I know that in addition to perfection, God is good. That means He never commits evil, He never dwells in darkness but rather wears light like it’s His clothing (The book of Psalms, chapter 104, verse 2). He is good so that means His plans are good, as are His ways, His heart, His intentions and motives. God is good… that carries a lot more weight than you would think.

God is loving, kind and compassionate. Real love, the kind that makes you better. Kindness like the kind that doesn’t make sense, compassion all throughout forever, for the lost, the lonely, the downtrodden, the anxious, the hurting, the depressed and the insomniac. The poor, the widowed and the orphan.

God is merciful and gracious. He doesn’t give us the punishment we deserve and He does give us a whole lot of forgiveness and freedom.

No matter how anxious I feel about the future, these facts still remain far past when my feelings have changed. No matter how I feel, God is still this way. Feelings aren’t facts has become my soothing mantra, my battle cry against the war inside my head.

Now when my feelings say, impending doom is on its way, you are in danger, nothing can save you! Instead of those feelings causing a downward spiral, a physical reaction, you know, the muscles locking up, the shallow breathing, tight chest, racing heart beat… I just yell back; feelings are not facts! So, you can go, as my husband would say, “drink a lake”.

Feelings aren’t facts and thank God.
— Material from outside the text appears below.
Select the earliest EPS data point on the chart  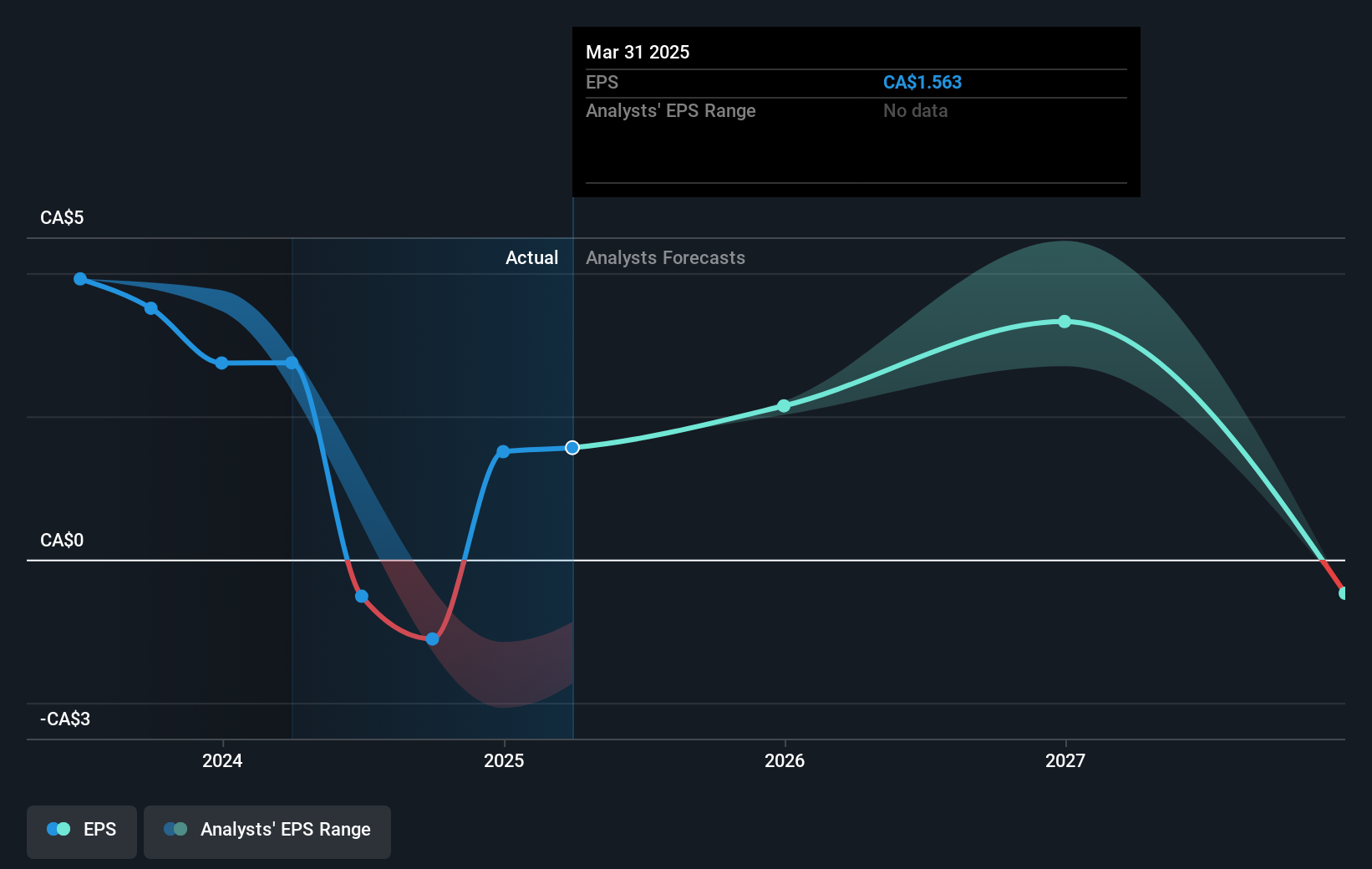[80, 279]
We can feel a lot of ugly things. What if every time we did feel ugly things they just blasted into existence? That would be a scary world to live in.

But feelings aren’t facts because they change, facts don’t.

And I don’t want you to think that I am downplaying the importance of our feelings. Feelings are important and when dug into can tell us a lot about what’s going on with us. We should not discount our feelings. However, we should not be enslaved or controlled by them either. And we definitely shouldn’t take them as factual or hard-core evidence for or against anything.

So next time we wake up on the wrong side of the bed, lets move past the feelings and into the truth. Because it is fact that God says love your neighbor, give yourself up for them, and be selfless and humble. That means even if we are feeling a total grump pants rampage coming on, we don’t have to let that become reality. We can control what our feelings lead to. We can’t change facts.

Okay, but there is one more thing.

My psychologist told me that fact that he knew, because he knew that I had no hope of escape without Jesus Christ. He had seen plenty of clients with my issues along with tons of others, and beyond any and everything he knew that goodness, hope, perfection, joy… these things only dwell within the One True God and apart from Him, we have no hope of truly experiencing these things.

I’ve shared with you some of my testimony before. When it hit me that I could never do good without Christ in me, it changed everything.

Now love, maybe you have avoided this God thing because you are afraid of becoming prisoner to religion. And lady? Freedom only lies within Jesus Christ. He gave Himself up, His life, so that you could experience freedom. Freedom from doing whatever your heart is feeling that day. Freedom from being drug around by your feelings and controlled by that. I am no longer a slave to sin, I am a slave of righteousness which is a much different imprisonment, I assure you. And love, I hope to see you on the other side.